Wednesday, July 30, 2014

Social Services - Anonymous Complaints

If you want to lodge a complaint about someone putting up an oversized shed next door, but want to remain anonymous, planning authorities will typically tell you to get stuffed. 

Why?  Well, it's pretty obvious.  Complaints where neither the authority being complained to, nor the person being complained about know who's behind the moaning inevitably lead to open gates for malice.

But if you want to remain anonymous to Social Services?  No problem!  They don't ask who you are, because, they say, the interests of the child are paramount over any concerns about anonymity.  It sounds good, until you ask: is Social Services about family wellbeing, or just protecting children?  It ought to be an equal concern.

This is the terrible place local authorities up and down the UK have taken us.  Arse-kicked into covering their own backsides after high-profile failures on their part, they've now swung to the other extreme of making everyone guilty until they can prove otherwise.

It is, in no uncertain terms, a turning of centuries of legal safeguards against arbitrary punishment by the state on its head.  Forget Magna Carta, because Social Services plebs think it's a kind of upmarket coffee.

And forget, too, the line that "if you've nothing to hide, you've nothing to worry about."  It's a lie.  If someone that hates you cottons-on to the fact they can make as many complaints about your parenting abilities as they like without anyone asking who they are, chances are they will.  Children are emotive.  They grab the headlines.  Especially when Social Services get things wrong. 

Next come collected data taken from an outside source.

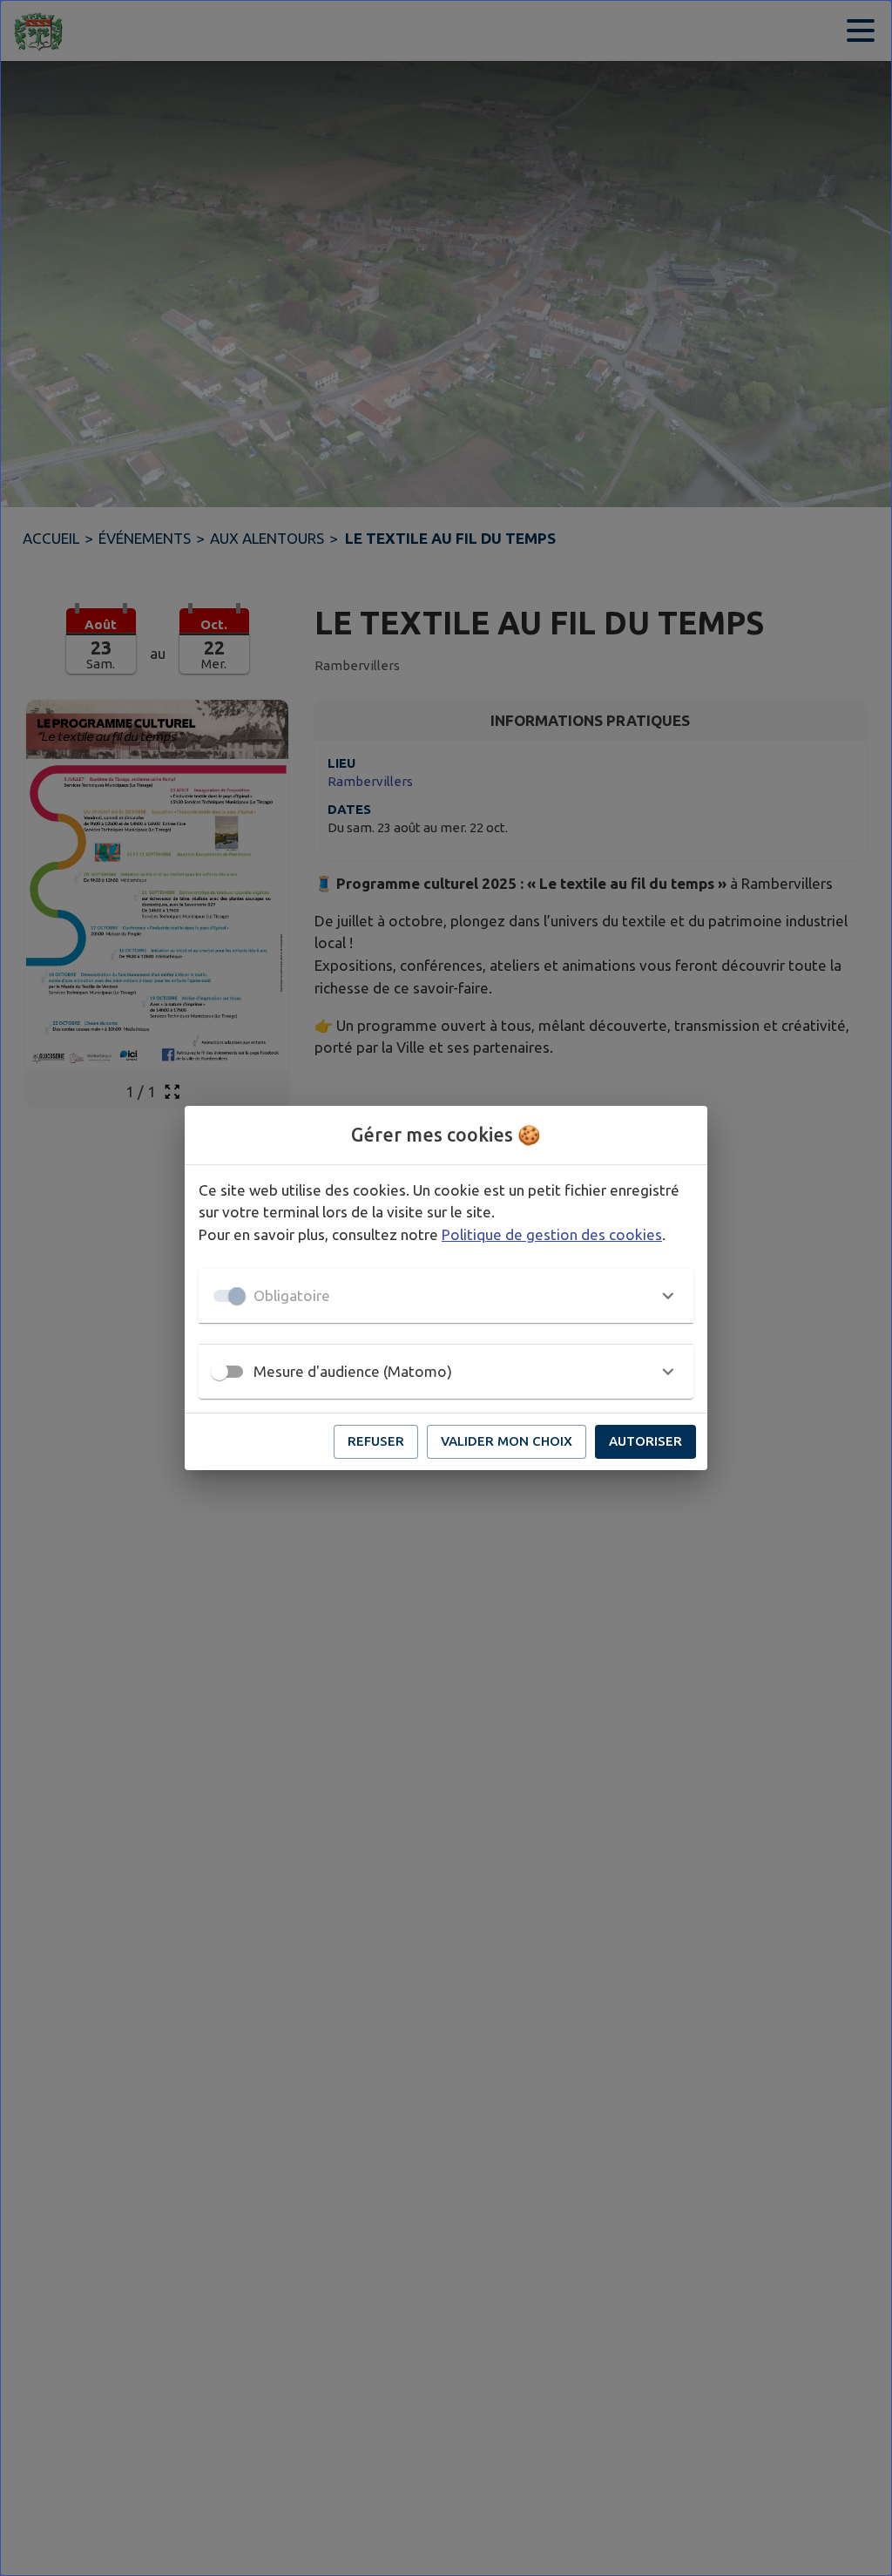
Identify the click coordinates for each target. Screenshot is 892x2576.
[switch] (219, 1371)
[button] (446, 1296)
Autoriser (645, 1441)
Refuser (376, 1441)
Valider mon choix (506, 1441)
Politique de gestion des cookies (552, 1234)
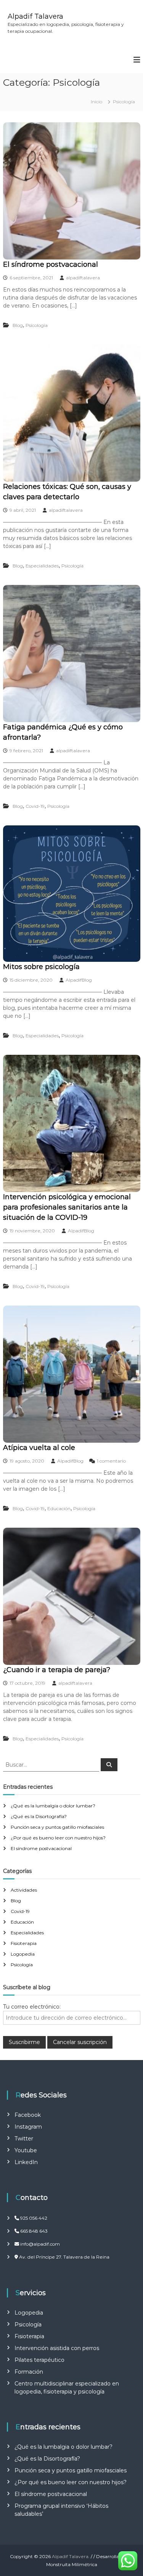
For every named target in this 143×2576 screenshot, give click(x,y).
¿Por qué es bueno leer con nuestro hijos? (58, 1838)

Many will say that anonymity encourages reporting of bad parenting.  Probably true.  But then, it was an ethic used to terrible effect by the Stasi, too.  Is that where the UK has come to?  It is.

It's time Parliament put an end to entirely anonymous reporting of allegations against parents.  If complainants want their details withheld, the Data Protection Act 1998 already allows that with no difficulty.  If this practice were to end, then it would be easier for parents maliciously targeted by former partners, estranged spouses and neighbours with nothing else to do of a day, to tell Social Services who they think is responsible, and match that against what is often long-term harassing conduct by others, and often a matter of clear police record, too.

So long as Social Services redefine innocence by allowing completely anonymous accusations to be filed, parents - and their children - p and down the country remain at significant risk of further distress and harm.  After all, send a shirty letter to a parent that someone, somewhere has moaned about them, and chances are they won't be taking it very lightly.  It's an incredibly awful experience, sometimes pushing already stressed parents to the edge.

It's no good saying, on first complaint, that the "file is closed."  If anonymity is OK, then Social Services can't tell whether the first anonymous complaint wasn't also made by the same person as the second.  So, when they do get the second malicious complaint, they assume it's made independently of the first.  They have to, because nobody asks who's moaning.  This is just fundamentally wrong and ought never to have been allowed to become the default arse-covering, anti-rule of law system that operates daily in the UK. 

It is a shame on the British spirit of justice, no less.